Data excerpts:
----

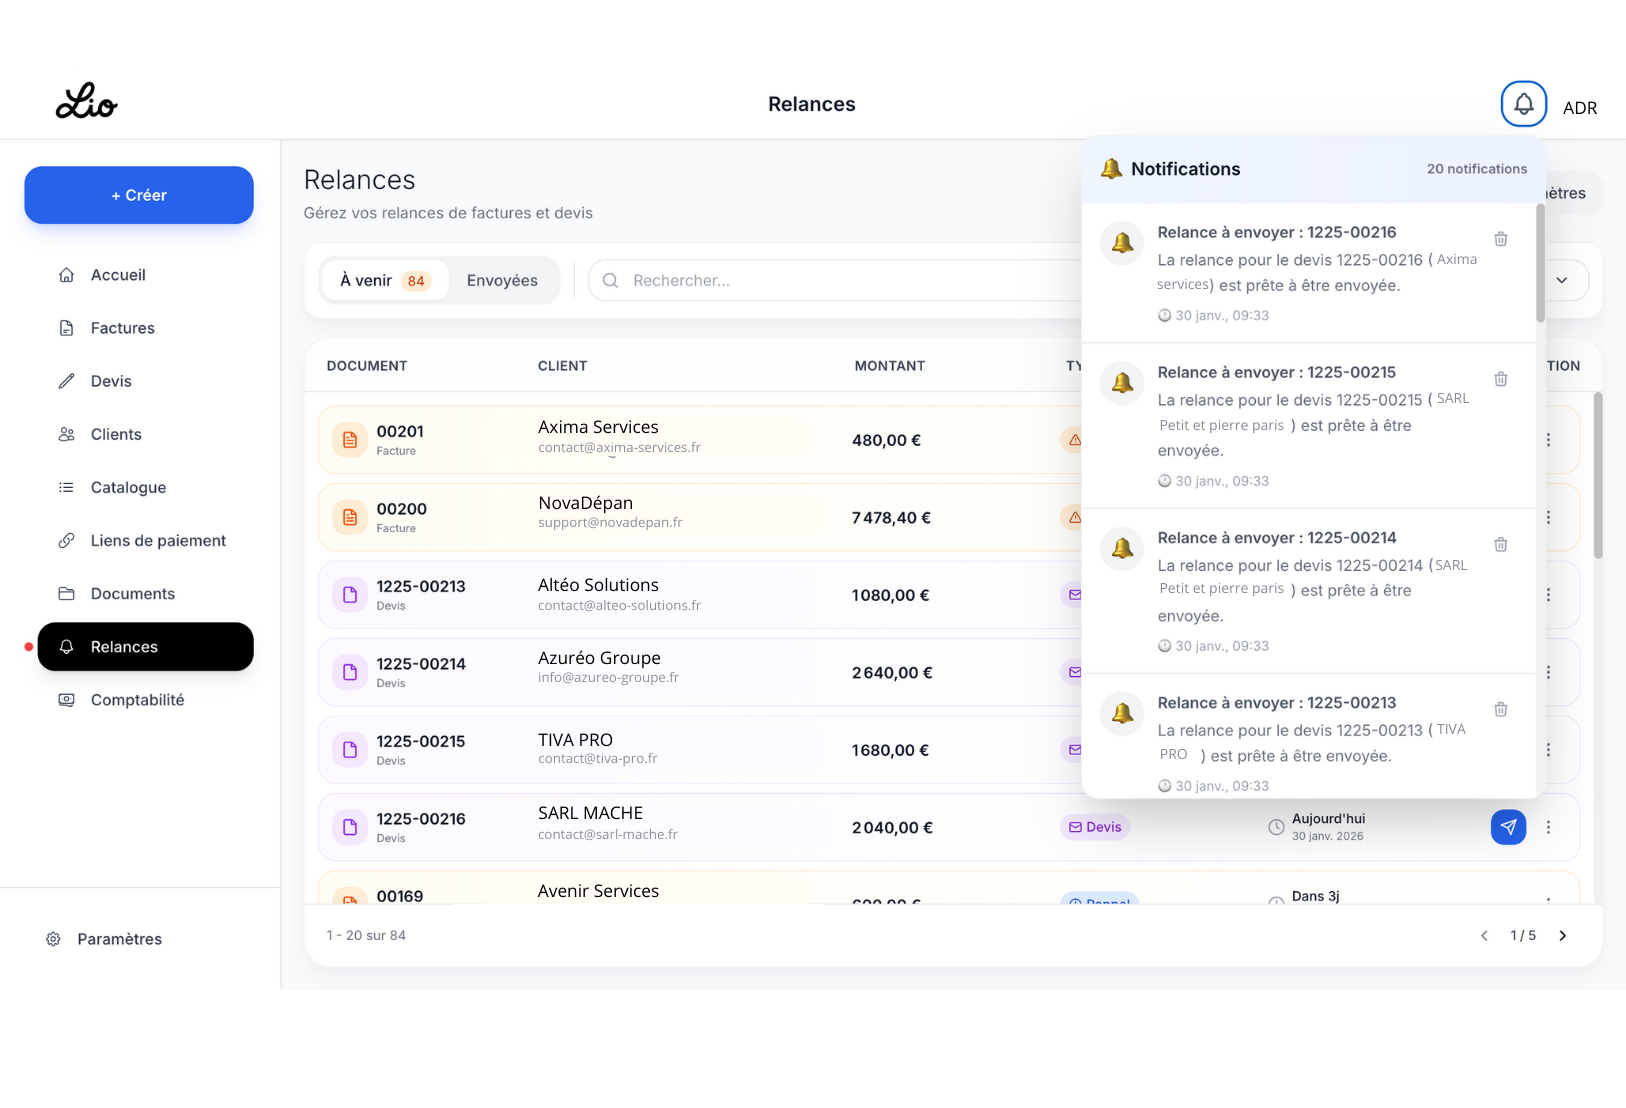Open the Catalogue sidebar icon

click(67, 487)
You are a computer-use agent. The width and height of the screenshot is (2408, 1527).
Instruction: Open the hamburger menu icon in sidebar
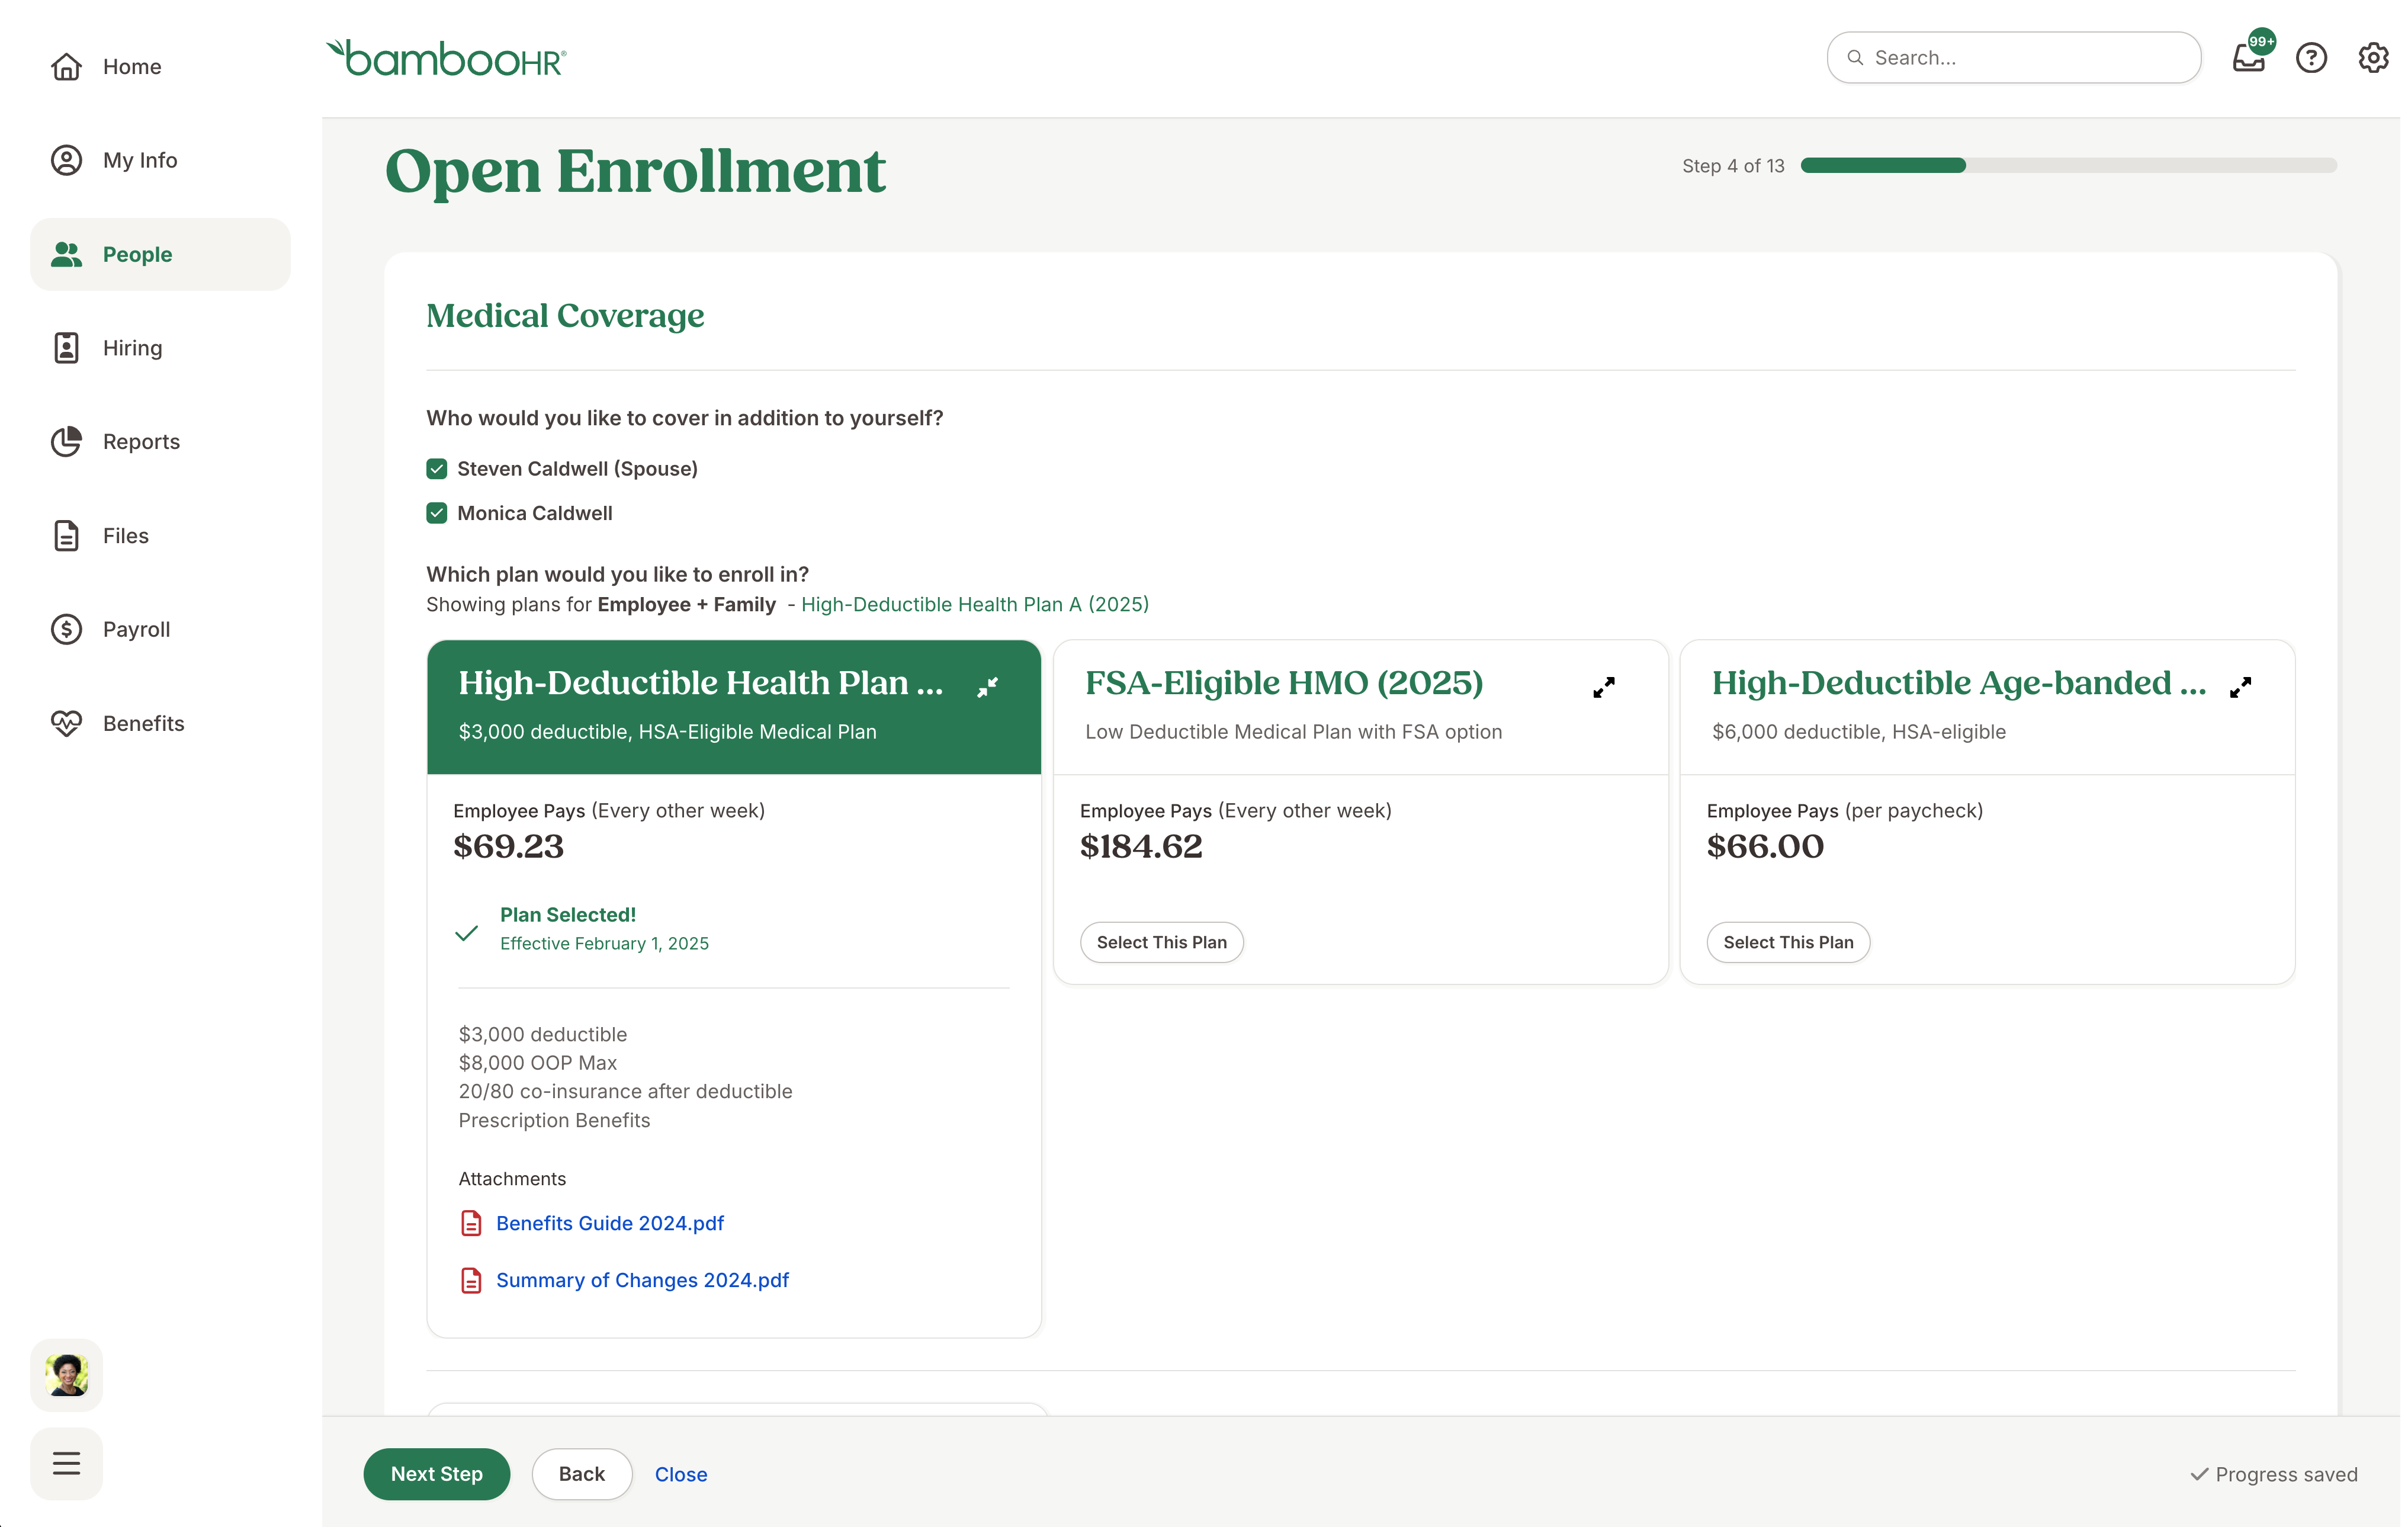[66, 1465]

----

Problem to work on. From the line with "You are a computer-use" through the final line of the records above, return each line exactly and nothing else. Pictures are to be skipped.

Result of the task.
You are a computer-use agent. The width and height of the screenshot is (2408, 1527).
Instruction: Open the hamburger menu icon in sidebar
[66, 1465]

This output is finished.